▶ DATA FOR REVIEW
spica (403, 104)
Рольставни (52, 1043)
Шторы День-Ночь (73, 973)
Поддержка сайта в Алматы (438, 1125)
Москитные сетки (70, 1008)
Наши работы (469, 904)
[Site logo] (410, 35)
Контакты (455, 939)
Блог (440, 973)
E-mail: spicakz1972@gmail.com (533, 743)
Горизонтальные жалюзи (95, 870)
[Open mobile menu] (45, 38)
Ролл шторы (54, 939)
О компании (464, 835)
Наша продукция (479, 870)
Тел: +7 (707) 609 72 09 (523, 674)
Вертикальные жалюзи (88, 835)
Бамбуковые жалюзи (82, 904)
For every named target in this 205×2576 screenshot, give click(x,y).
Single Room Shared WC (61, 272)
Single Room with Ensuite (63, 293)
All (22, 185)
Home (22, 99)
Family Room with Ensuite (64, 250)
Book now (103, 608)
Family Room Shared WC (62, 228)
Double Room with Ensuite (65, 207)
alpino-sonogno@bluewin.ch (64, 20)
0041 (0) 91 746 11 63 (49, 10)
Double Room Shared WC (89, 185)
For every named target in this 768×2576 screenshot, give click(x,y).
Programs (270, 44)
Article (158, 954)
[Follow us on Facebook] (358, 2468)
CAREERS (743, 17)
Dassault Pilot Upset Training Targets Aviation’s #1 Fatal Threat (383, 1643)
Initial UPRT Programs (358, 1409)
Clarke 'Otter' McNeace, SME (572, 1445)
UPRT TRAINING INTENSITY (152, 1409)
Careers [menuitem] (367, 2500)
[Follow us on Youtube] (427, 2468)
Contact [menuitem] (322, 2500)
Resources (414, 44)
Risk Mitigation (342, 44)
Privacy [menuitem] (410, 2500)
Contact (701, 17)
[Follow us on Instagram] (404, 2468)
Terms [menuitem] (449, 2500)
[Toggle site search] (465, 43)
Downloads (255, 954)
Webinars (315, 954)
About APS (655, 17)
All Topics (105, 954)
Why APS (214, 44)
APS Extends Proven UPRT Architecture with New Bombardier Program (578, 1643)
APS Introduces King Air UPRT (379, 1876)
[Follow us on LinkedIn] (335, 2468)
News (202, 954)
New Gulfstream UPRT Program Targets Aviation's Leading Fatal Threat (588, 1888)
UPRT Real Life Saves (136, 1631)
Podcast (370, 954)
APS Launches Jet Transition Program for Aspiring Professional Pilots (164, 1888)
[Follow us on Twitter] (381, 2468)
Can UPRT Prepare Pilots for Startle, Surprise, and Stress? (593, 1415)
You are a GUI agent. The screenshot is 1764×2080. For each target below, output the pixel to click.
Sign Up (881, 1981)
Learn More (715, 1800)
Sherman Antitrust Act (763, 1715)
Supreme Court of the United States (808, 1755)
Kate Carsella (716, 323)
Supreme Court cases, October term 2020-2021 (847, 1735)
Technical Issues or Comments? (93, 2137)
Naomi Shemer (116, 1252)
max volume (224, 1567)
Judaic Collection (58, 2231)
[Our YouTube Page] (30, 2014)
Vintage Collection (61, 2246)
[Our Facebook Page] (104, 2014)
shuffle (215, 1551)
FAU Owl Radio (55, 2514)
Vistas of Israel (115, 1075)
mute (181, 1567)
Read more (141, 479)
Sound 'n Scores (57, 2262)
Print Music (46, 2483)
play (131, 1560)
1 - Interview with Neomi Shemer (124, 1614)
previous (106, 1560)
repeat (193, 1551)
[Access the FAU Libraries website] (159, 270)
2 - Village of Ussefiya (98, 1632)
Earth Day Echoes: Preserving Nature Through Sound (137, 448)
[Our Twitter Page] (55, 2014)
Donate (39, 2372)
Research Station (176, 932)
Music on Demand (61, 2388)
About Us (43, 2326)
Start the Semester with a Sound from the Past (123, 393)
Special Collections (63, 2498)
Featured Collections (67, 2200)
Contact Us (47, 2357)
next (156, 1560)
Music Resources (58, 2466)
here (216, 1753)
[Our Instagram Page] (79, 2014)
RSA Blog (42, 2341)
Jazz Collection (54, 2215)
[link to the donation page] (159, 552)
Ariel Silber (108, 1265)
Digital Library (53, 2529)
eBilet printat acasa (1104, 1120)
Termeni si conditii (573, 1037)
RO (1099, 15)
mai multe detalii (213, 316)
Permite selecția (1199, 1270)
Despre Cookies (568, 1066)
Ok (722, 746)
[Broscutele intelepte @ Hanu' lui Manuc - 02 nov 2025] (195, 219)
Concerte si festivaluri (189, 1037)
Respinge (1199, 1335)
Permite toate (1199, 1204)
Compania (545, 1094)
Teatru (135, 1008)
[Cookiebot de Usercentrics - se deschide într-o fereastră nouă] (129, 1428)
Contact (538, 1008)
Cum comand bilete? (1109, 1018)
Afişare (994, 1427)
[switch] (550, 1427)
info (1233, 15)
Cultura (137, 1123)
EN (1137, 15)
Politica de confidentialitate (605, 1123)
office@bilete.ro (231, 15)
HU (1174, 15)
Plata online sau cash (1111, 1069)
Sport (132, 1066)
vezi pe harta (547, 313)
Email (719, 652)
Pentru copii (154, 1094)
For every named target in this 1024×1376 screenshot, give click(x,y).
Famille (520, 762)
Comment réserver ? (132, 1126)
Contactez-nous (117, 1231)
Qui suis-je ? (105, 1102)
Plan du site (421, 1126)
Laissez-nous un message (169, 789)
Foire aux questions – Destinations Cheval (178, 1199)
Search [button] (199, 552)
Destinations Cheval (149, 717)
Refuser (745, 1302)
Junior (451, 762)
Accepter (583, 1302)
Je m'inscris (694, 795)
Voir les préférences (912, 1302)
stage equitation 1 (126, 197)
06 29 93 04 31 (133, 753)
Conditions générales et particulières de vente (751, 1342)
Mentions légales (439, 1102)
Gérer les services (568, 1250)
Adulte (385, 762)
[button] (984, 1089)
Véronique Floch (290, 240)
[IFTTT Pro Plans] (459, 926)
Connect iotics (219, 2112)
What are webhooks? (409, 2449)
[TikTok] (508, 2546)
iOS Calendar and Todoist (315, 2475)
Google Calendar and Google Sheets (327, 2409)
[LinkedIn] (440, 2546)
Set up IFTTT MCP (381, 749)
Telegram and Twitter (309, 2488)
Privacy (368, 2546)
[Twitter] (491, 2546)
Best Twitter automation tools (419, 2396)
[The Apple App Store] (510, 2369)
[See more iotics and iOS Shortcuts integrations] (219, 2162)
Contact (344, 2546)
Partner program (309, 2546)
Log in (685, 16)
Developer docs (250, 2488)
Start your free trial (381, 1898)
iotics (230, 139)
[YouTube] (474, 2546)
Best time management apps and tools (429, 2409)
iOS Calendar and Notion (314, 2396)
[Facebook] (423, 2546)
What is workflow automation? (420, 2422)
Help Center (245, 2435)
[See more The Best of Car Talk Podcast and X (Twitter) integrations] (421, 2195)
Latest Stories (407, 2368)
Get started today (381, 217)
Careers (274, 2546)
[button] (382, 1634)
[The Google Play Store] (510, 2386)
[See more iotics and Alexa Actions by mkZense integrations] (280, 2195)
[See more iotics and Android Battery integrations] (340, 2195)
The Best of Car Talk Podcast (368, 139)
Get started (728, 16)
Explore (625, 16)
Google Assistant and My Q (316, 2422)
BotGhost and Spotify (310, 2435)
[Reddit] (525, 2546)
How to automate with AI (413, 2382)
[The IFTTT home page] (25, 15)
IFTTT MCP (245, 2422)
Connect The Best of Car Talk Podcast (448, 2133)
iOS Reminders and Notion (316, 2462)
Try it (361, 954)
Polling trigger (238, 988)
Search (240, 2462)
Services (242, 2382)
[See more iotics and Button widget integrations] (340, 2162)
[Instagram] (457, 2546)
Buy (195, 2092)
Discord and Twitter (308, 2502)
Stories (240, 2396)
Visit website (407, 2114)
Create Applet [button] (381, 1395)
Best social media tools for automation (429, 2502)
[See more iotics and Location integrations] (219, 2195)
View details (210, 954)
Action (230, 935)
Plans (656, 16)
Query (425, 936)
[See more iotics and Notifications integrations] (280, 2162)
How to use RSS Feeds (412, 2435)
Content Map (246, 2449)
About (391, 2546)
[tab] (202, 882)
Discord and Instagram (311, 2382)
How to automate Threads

▶ AIM OF THE TASK
Copy nothing beyond the line containing "Double Room with Ensuite (65, 207)". Transcribe exactly from the first line of the entries down to that line, inclusive.

▶ ANSWER BOX
spica (403, 104)
Рольставни (52, 1043)
Шторы День-Ночь (73, 973)
Поддержка сайта в Алматы (438, 1125)
Москитные сетки (70, 1008)
Наши работы (469, 904)
[Site logo] (410, 35)
Контакты (455, 939)
Блог (440, 973)
E-mail: spicakz1972@gmail.com (533, 743)
Горизонтальные жалюзи (95, 870)
[Open mobile menu] (45, 38)
Ролл шторы (54, 939)
О компании (464, 835)
Наша продукция (479, 870)
Тел: +7 (707) 609 72 09 (523, 674)
Вертикальные жалюзи (88, 835)
Бамбуковые жалюзи (82, 904)
For every named target in this 205×2576 screenshot, give click(x,y).
Single Room Shared WC (61, 272)
Single Room with Ensuite (63, 293)
All (22, 185)
Home (22, 99)
Family Room with Ensuite (64, 250)
Book now (103, 608)
Family Room Shared WC (62, 228)
Double Room with Ensuite (65, 207)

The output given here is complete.